La razón de escribirlo surge de la constante petición de muchas mujeres de que los mensajes que he enseñado en diversas partes del mundo, puedan conseguirse en forma escrita. Mi intención al dedicarte este libro es que sepas el valor que tienes delante de Dios como mujer, porque si no comprendes la importancia de esto no podrás impactar la vida de quienes te rodean.
a mujer es la máxima creación de Dios. Dios formó a Adán del polvo de la tierra, pero cuando hizo a la mujer no utilizó lo mismo, sino que tomó una costilla de Adán y la formó de ahí.
Dios nos hizo preciosas, con un trabajo más fino, más delicado. Las mujeres somos el acto espectacular de la creación de Dios. Somos las mujeres quienes tenemos el privilegio de marcar una diferencia en las vidas de otros desde que están en el vientre.
Podemos influir para bien o para mal. Tú eres producto de lo que viste en tu abuela o en tu madre, y ellas de lo que vieron en sus abuelas y madres también. Actualmente tú estás viviendo el fruto o las consecuencias de lo que ellas hicieron, te dijeron o dejaron de hacer.
El diablo odia a la mujer porque la mujer fue hecha para darle justo en la cabeza. Dice la Biblia: «Pondré enemistad entre tú y la mujer, y entre tu simiente y la de ella; su simiente te aplastará la cabeza, pero tú le morderás el talón» [Génesis 3:15 NVI]; es decir, lo que el diablo le hace a la mujer es poco comparado a lo que ella le hace, es por eso que busca todas las formas posibles para reprimirla y hacerle pensar que no tiene valor ni dignidad.
Quiere lograr a como dé lugar que no entienda el propósito por el que fue creada. La Biblia narra que en una ocasión a Jesús le era necesario pasar por Samaria. Los samaritanos eran rechazados y mal vistos por la gente de los alrededores. Eran como la basura o la escoria del pueblo judío y nadie quería tratar con ellos. Incluso muchos preferían recorrer más distancia con tal de rodear Samaria y no tener que pasar por ahí para llegar a su destino.

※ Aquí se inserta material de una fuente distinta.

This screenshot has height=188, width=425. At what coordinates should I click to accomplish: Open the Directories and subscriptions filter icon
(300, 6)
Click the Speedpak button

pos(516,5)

Justo ahí, en ese lugar, Dios tenía a una persona clave para sus propósitos —una mujer—, y Él la encontraría. Jesús rompió todas las barreras sociales, culturales, raciales, religiosas, tradicionales y de género –pues en ese entonces las mujeres eran despreciadas, sin derecho a la educación. Jesús platicó con ella y le mostró que Él era el agua de vida.
Imagínate el impacto de este encuentro en la vida de la mujer samaritana; por fin un hombre —¡y además judío!— la trataba con dignidad y respeto. Ella corrió a su ciudad y comenzó a gritar a los demás: «¡vengan y conozcan a este hombre!». Un hombre a quien valía la pena escuchar.
A esta mujer le reveló Jesús uno de lo secretos más grandes de nuestra identidad. Jesús le dijo que su Padre busca adoradores, que le adoren en espíritu y en verdad. A veces nos preguntamos: ¿Quién soy? ¿Madre, esposa, hija, abuela, suegra, tía, sobrina, chofer, cocinera, lavandera, costurera, empresaria, profesional?